それでは、バリア機能が壊れる主な理由とは何でしょうか。皮脂膜となるべき皮脂の分泌量が低下すると、ダイレクトに刺激が角質層に伝わりやすくなります。

 

皮脂は皮脂腺から1日に約1〜2g分泌されますが、環境や体質で変わります。皮脂の分泌を促す男性ホルモンが少ない小児や女性、老人では皮脂量は少なくなります。

 

分泌量のピークは男性で30代、女性は20代に迎え、その後は減少していきます。また血行不良などで代謝が低下すると皮脂の分泌量も減少します。

 

また皮脂腺は身体の部位により数が違い目の周りや口元は少なくなっています。角質細胞内に存在するNMFはアミノ酸類、乳酸、尿素、クエン酸塩などからなり、水分を抱え込む性質をもっています。

 

このNMFによって細胞内の水分量は一定に保たれるのです。NMFは日焼け、加齢、睡眠不足、ストレスなどで低下してしまいます。

 

角質細胞をレンガに例えると、レンガとレンガの間を埋めてセメントの役割を担っているのが角質細胞間脂質です。このセメントが足りない状態になると、雨漏りしやすくなるようなものですから、バリア機能が低下するのです。

 

角質細胞間脂質はセラミドが大部分を占め、他の脂質と一緒に立体構造(ラメラ構造)となり水を挟み込み保水します。角質細胞間脂質が足りなくなると保水機能も低下します。

 

アトピー性皮膚炎の方は、セラミドの量が通常の量と比べて3分の1ほどしかないことが分かっています。
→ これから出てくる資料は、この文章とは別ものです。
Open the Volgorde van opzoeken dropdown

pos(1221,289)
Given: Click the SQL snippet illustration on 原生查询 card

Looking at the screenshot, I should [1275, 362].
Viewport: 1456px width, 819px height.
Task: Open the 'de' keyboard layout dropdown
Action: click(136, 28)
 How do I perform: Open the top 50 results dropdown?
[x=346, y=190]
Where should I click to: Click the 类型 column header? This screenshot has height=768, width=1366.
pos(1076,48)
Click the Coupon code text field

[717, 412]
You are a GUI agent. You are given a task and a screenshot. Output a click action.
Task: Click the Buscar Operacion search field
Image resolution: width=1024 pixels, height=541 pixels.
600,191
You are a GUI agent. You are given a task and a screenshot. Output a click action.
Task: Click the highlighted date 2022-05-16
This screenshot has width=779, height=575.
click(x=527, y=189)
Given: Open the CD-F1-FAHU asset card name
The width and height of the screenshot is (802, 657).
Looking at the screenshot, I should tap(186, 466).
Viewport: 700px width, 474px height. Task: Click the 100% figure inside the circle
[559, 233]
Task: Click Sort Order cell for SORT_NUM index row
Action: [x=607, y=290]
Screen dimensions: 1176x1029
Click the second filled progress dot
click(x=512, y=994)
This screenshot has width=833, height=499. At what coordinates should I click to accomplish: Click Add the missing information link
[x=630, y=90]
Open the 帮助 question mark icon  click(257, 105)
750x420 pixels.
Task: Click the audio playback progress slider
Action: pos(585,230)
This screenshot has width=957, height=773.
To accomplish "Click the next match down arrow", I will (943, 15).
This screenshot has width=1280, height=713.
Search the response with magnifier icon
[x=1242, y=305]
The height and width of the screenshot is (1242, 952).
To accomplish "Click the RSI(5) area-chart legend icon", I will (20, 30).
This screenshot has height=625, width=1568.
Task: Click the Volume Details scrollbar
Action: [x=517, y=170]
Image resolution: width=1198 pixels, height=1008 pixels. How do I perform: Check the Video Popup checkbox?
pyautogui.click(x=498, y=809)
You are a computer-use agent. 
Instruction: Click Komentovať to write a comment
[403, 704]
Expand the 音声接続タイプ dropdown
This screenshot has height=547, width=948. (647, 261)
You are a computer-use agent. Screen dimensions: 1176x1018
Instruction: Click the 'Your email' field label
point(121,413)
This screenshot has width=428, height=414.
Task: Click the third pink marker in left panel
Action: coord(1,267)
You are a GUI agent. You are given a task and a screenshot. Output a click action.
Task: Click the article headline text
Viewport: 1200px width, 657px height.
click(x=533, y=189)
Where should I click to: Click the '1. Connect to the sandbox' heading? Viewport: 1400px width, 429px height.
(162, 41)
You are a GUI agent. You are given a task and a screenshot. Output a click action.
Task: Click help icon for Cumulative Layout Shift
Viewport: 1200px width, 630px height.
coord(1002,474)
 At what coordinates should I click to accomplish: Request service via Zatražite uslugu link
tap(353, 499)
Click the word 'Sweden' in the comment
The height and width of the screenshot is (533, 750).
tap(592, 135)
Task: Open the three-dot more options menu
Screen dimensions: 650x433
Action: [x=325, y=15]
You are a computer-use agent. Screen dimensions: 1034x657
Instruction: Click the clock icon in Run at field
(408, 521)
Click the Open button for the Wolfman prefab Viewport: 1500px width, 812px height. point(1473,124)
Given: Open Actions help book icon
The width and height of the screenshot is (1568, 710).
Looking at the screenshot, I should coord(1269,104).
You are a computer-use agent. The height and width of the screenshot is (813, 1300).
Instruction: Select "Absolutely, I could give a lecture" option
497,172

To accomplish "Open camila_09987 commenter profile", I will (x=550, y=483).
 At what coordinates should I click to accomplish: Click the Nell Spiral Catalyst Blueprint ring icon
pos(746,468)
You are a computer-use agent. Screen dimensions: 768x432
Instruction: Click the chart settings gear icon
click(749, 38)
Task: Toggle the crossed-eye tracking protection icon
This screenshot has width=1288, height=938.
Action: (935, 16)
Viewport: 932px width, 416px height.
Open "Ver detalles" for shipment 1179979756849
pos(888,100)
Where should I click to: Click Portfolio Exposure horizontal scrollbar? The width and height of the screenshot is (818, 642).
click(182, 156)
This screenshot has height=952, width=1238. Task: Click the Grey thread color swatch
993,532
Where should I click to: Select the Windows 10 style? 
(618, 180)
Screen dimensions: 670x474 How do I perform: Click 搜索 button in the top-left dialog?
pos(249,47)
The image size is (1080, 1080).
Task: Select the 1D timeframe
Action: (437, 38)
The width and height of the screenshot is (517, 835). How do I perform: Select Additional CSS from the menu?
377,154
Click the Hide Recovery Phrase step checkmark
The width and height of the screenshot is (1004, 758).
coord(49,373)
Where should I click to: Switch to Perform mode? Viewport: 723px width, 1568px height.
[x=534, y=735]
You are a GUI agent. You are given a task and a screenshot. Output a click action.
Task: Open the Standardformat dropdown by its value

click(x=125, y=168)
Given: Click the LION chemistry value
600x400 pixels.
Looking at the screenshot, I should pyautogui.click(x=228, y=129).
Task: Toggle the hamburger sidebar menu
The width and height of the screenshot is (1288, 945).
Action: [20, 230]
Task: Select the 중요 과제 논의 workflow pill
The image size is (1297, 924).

これは穴があいた傘を差しているようなもので、刺激に対して無防備で、いろいろなアレルゲンが肌に進入しやすいと言えます。

 

肌を外的刺激から守るためにある角質層が乾燥して角質のバリア機能が損なわれると、肌を守ろうとして厚くなります。この際、急に角質層を作ろうとするために産生が間に合わず、未熟な角質細胞ができてお肌がごわついてしまうことがあります。

 

乾燥肌の原因やバリア機能が低下するメカニズムは複雑ですが、正しく知ることで、スキンケアもシンプルで効果的になるでしょう。